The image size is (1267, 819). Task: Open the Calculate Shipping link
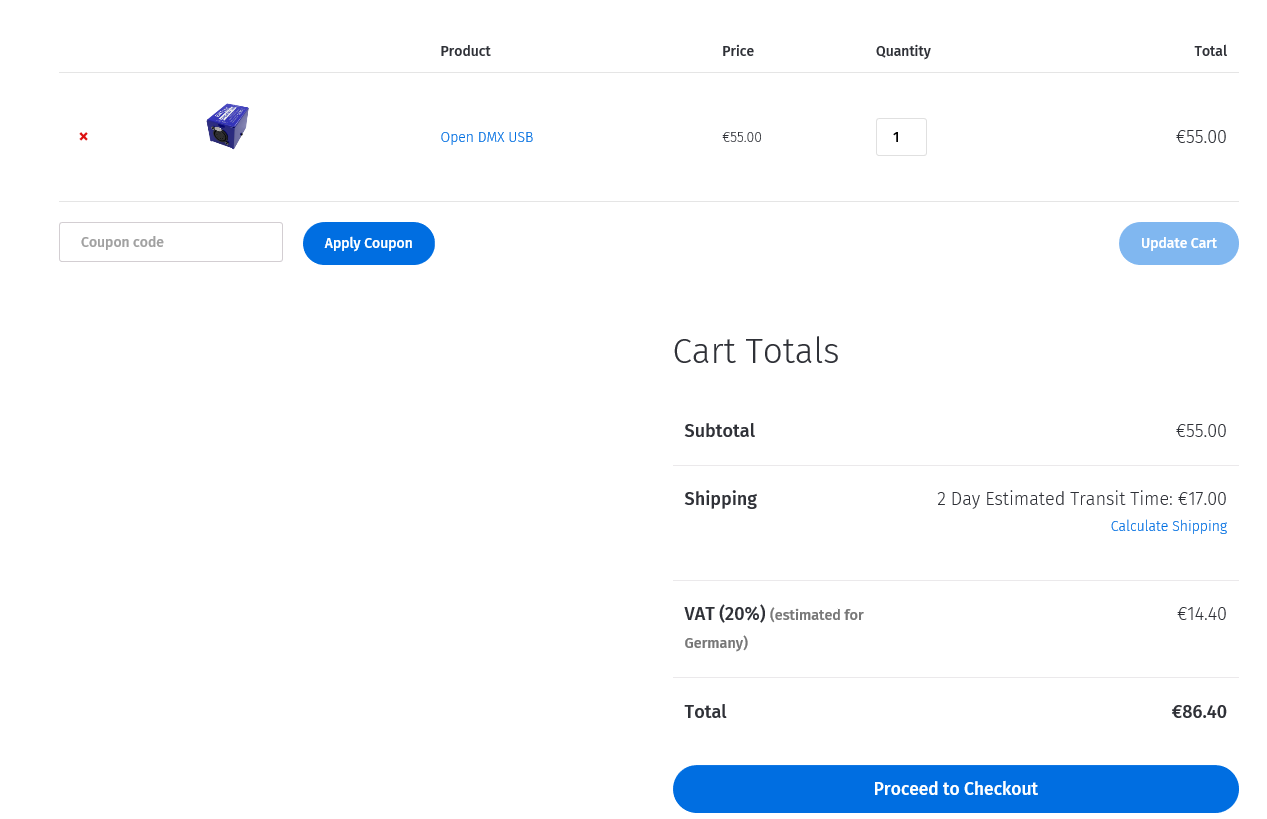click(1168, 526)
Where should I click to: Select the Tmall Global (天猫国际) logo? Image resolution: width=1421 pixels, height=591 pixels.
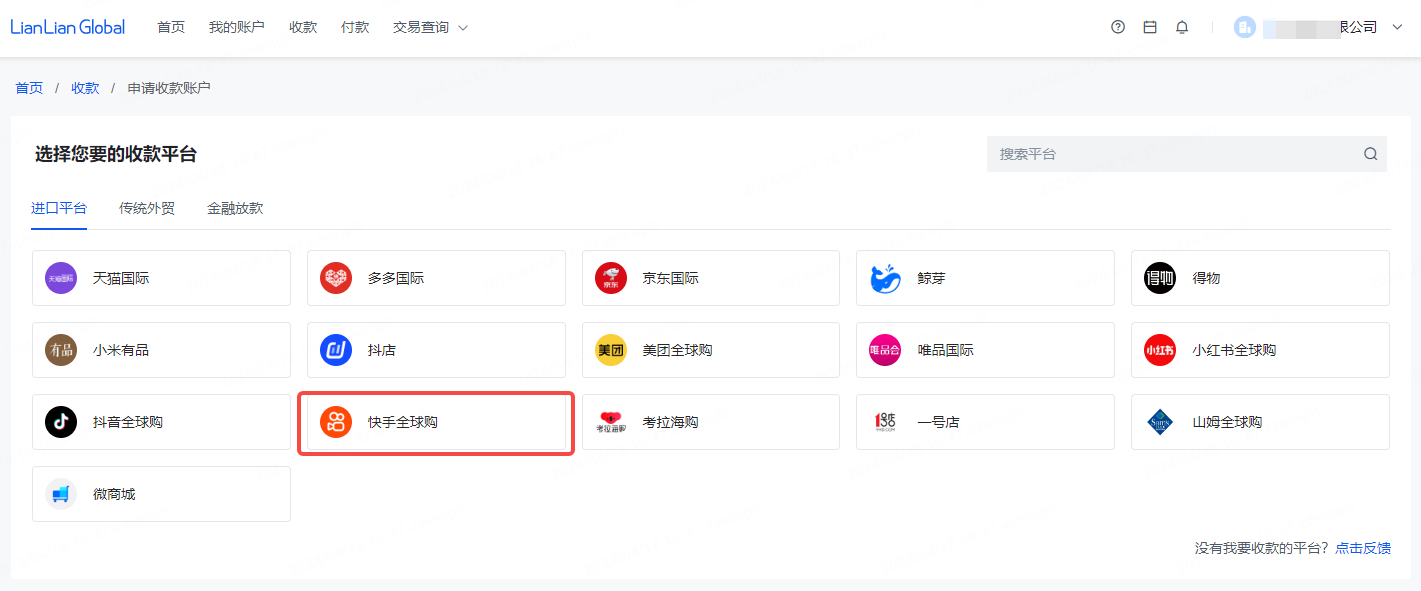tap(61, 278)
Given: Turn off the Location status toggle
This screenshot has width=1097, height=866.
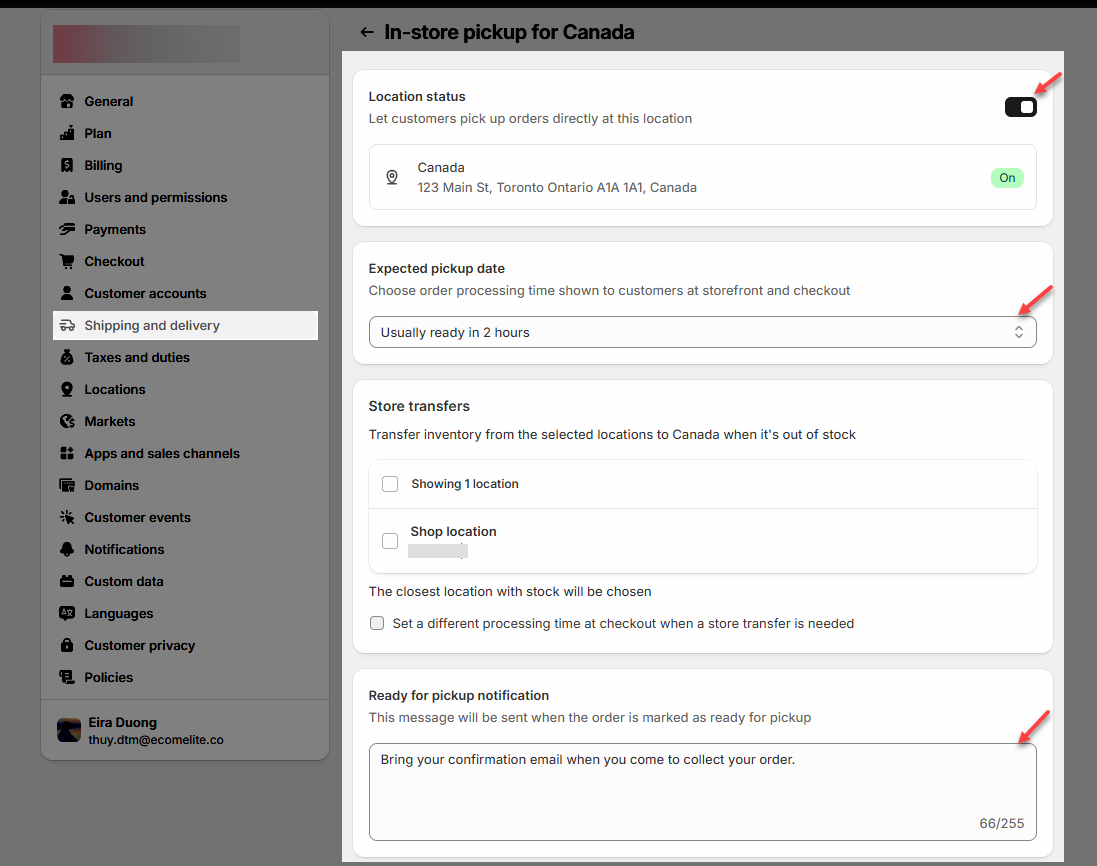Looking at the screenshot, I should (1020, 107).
========================================
#### Instructions for the task
Leaving out the pictures, return the records exactly as given.

#### Finished exercise
The image size is (1267, 819). Task: Open the Calculate Shipping link
click(1168, 526)
Where should I click to: Select the Tmall Global (天猫国际) logo? Image resolution: width=1421 pixels, height=591 pixels.
tap(61, 278)
Given: Turn off the Location status toggle
This screenshot has width=1097, height=866.
Looking at the screenshot, I should (1020, 107).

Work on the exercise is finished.